ArbitraryName · 10/10/2017 22:14

Oh that is depressing. ‘It looked boring’

My colleague and I were talking today about the weaponised use of ‘I’m confused’ by our students. Apparently their confusion is our problem to solve, not their own. And the fact that they didn’t attend the classes or read anything or make any attempt to clear it up themselves is absolutely reasonable. Because, well, those things are boring.

paxillin · 10/10/2017 23:11

Student: "Miss (really!), you went too fast, now I will have to read the textbook chapter!"
Me: "Did you read the paper I've put on the virtual campus?"
Student: "No, I don't like anatomy."

Confused
paxillin · 10/10/2017 23:52

I think it is hardest in the first year. They are school children in their minds still. They also understood they are customers. Most of my students are rich or at least well off. They know how much the parents are paying and are expecting to sit it out to a certain degree. Once year 3 the feedback is more useful.
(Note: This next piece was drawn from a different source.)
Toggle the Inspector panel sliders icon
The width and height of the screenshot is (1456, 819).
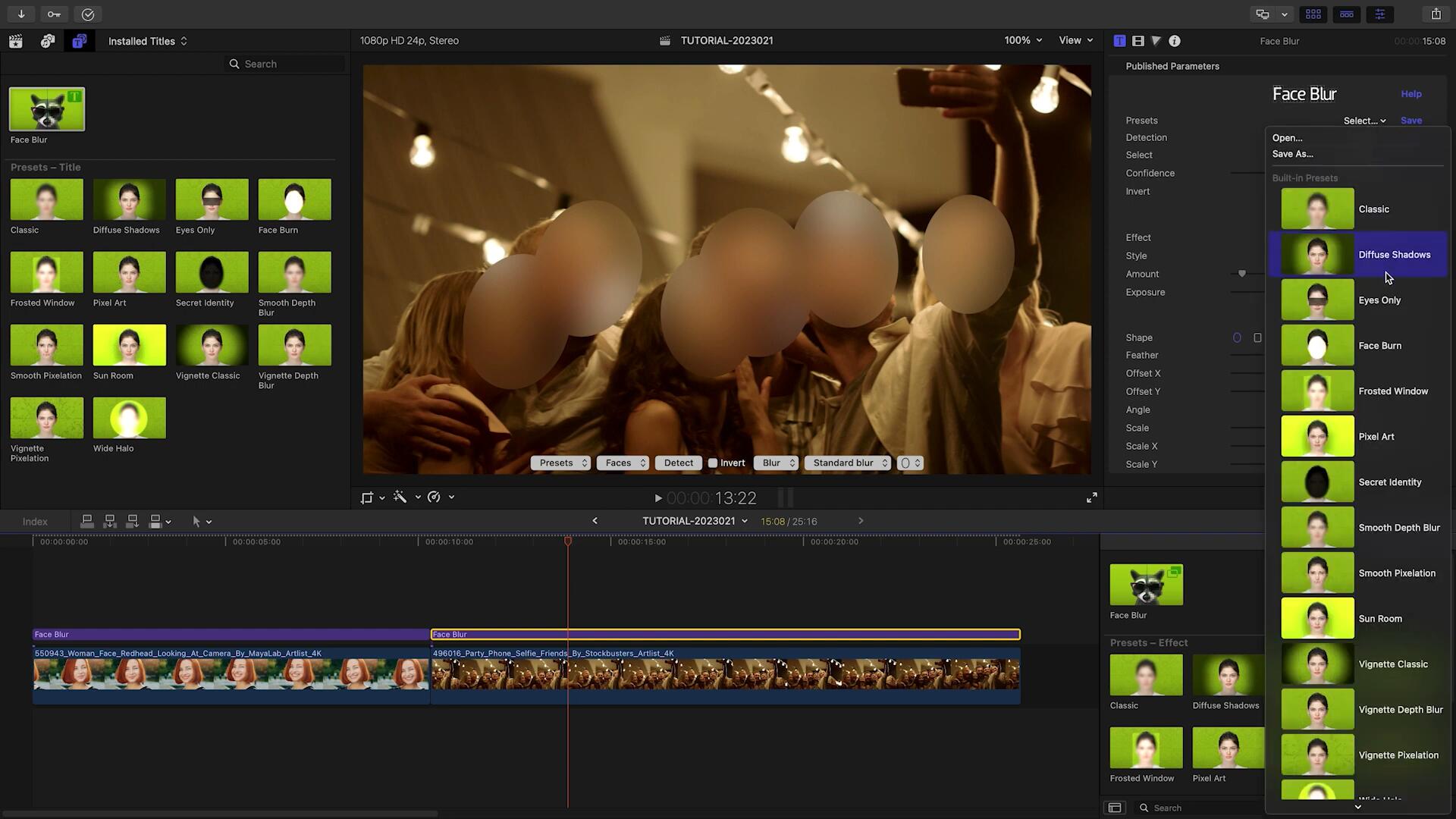(x=1379, y=14)
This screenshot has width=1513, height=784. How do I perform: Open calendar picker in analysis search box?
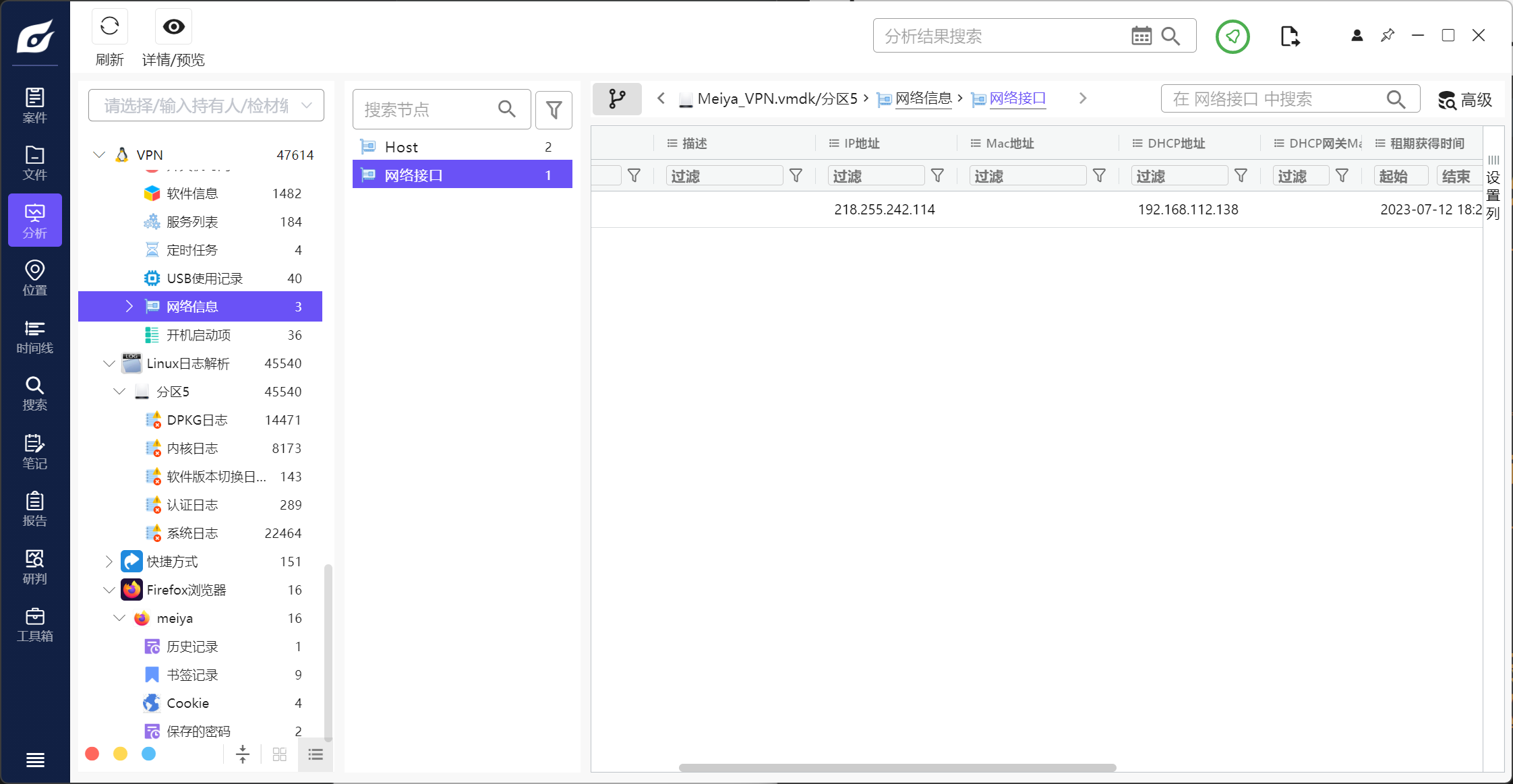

ArbitraryName · 11/10/2017 08:24

I’ve just marked several third attempts where the second year students have ignored really basic feedback like: ‘the task asks you to select a journal article and analyse it. You cannot pass unless you do this.’ or ‘the article you have chosen is about elephants but you have written about stick insects. It’s very important that you discuss material about elephants so that it’s relevant to your article’. They’ve had exactly the same feedback twice (and now three times).

Or the student whose 4th attempt was exactly the same essay she’d submitted the previous 3 times. No changes whatsoever. Because clearly this time I was going to decide that actually it was good enough.

YetAnotherSpartacus · 11/10/2017 08:32

Student: "Miss (really!), you went too fast, now I will have to read the textbook chapter!"
Me: "Did you read the paper I've put on the virtual campus?"
Student: "No, I don't like anatomy

Did you take the opportunity to ask if that applied to both top and bottom anatomy or just one of these?

YetAnotherSpartacus · 11/10/2017 08:35

Or the student whose 4th attempt was exactly the same essay she’d submitted the previous 3 times. No changes whatsoever. Because clearly this time I was going to decide that actually it was good enough

I suspect that happens (academic emits a 'noooooooooooooo I can't take it anymore howl, reaches for the alcohol of choice and just passes the paper). I'd actually call it self-plagiarism.

Saltwort · 13/10/2017 12:33

ArbitraryName

My colleague and I were talking today about the weaponised use of ‘I’m confused’ by our students.

Are you my colleague?!

I'm not agin the students, who I don't see as the enemy, or a whinging academic wishing we were back in the expansionary '60s & days of Lucky Jim. But. The teaching model we have does not allow for us to respond to them only when they are ready to engage, on a one-to-one level, just before their deadlines.

I do make myself a bit more available then, as far as is reasonable. And my colleagues are already very sympathetic and 'client-focused', but at some point it's unreasonable to dumb down further and turn the course material into pure edutainment.

People learn more when it's a bit hard. This is how I learned. If we want them to learn there has to be a bit of struggle.

If departments give the impression that it's all a problem on our side then it will be rational for students to push harder for more concessions. There needs to be a good mix of responsiveness and hardening of defences. My dept has done an awful lot of the first and now needs to shore up a bit, before standards collapse or a number of colleagues move on to something appropriate to their skill level and mix. I didn't come into it to be a therapist or substitute parent, even though I know that many are having a hard time with anxiety and all sorts of social and other pressures, and do sympathise.